India’s external debt increased to $762.8 billion at the end of FY2025–26, registering a rise of $26.3 billion over the previous year, according to the latest data released by the Reserve Bank of India (RBI). The country’s external debt-to-GDP ratio also rose from 19.8% in FY25 to 20.8% in FY26, reflecting higher overseas borrowings.
According to the RBI, valuation effects due to the appreciation of the US dollar reduced the reported increase in external debt by $24.6 billion. Without this adjustment, the total increase would have been around $51 billion. The US dollar remained the largest component of India’s external debt, accounting for 55.5%, followed by the Indian Rupee (29.4%), Japanese Yen (6.4%), Special Drawing Rights (4.3%), and the Euro (3.7%).

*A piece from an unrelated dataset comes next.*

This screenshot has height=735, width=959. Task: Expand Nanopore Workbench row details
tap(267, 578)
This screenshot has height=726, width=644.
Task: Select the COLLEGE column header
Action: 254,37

The RBI data also showed that long-term external debt increased to $613.5 billion, while short-term debt rose to 19.6% of total external debt, indicating a larger share of obligations maturing within one year. The ratio of short-term debt to foreign exchange reserves also increased from 20.1% to 21.6%.
Despite the rise in external liabilities, the RBI noted that India’s external debt profile remains well-diversified across currencies and maturities. The central bank continues to closely monitor external sector indicators, foreign exchange reserves, and capital flows to ensure macroeconomic stability and support sustainable economic growth.